The real danger: hyponatremia
Babies have immature kidneys. They can't process excess free water the way adult kidneys can. When too much water enters the system, blood sodium levels fall. That condition is called hyponatremia. And it can cause seizures.
This isn't theoretical. Bruce & Kliegman (1997) documented hyponatremic seizures in infants given supplemental oral water or overly diluted formula. Two years later, the CDC's MMWR reported cases of infant seizures specifically linked to commercially bottled water being given as a supplement.
More recently: a 2024 case report described a 5-month-old who developed status epilepticus — a prolonged, life-threatening seizure — after excessive water intake. Five months old. The child wasn't being neglected. The parents were trying to keep them hydrated.
That last part matters. These aren't stories of careless parenting. They're stories of parents who didn't know the rule, or who heard conflicting advice, or who assumed water was neutral. It isn't neutral under 6 months.
What "formula dilution" really means
The formula dilution angle deserves its own moment. If you've ever stretched a tin further than the instructions, or added an extra ounce of water to cool a bottle quickly — you may have inadvertently reduced the sodium concentration in that feed. Done once, probably fine. Done repeatedly, or in large amounts, it shifts the risk profile meaningfully. The AAP's guidance is unambiguous: always follow the mixing instructions. Always.
After 6 months
Once solids begin, the picture changes. The AAP recommends that from around 6 months, small amounts of water — roughly 2 to 8 ounces per day — are appropriate alongside breast milk or formula. Water at this stage isn't replacing milk feeds; it's accompanying the transition to food. Breast milk or formula should still be the primary source of nutrition well into the first year.

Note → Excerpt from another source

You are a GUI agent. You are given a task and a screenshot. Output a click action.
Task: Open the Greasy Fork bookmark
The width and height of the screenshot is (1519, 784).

A note worth adding: even at 6 months, you don't need to introduce water urgently. The start-of-solids window is already a lot to manage. Water becomes relevant when your baby is eating purees or finger foods regularly and you're offering sips alongside meals. There's no developmental clock counting down to the first sip.
How feeding connects to the bigger picture
Feeding decisions in the first year aren't just about nutrition in isolation. What and how your baby eats connects to their sensory processing, their growth trajectory, their temperament. We explore those connections in our breastfed baby vitamins post and across the Imprint science pages.
This is the terrain that Imprint's Family Connection dimension maps — the responsiveness, attunement, and confidence in reading your baby's actual needs that form the foundation of secure attachment. Understanding exactly what your baby needs (and what poses a real risk, like water before six months) is part of how you build that confidence. A Secure Homebody and a Social Explorer both need a caregiver who can tell the difference between a safe comfort measure and a genuine danger — that knowledge is what makes the connection real.
The under-6-months water rule isn't one of those areas where the research is mixed. The evidence is consistent, the mechanism is understood, and the cases of harm are documented.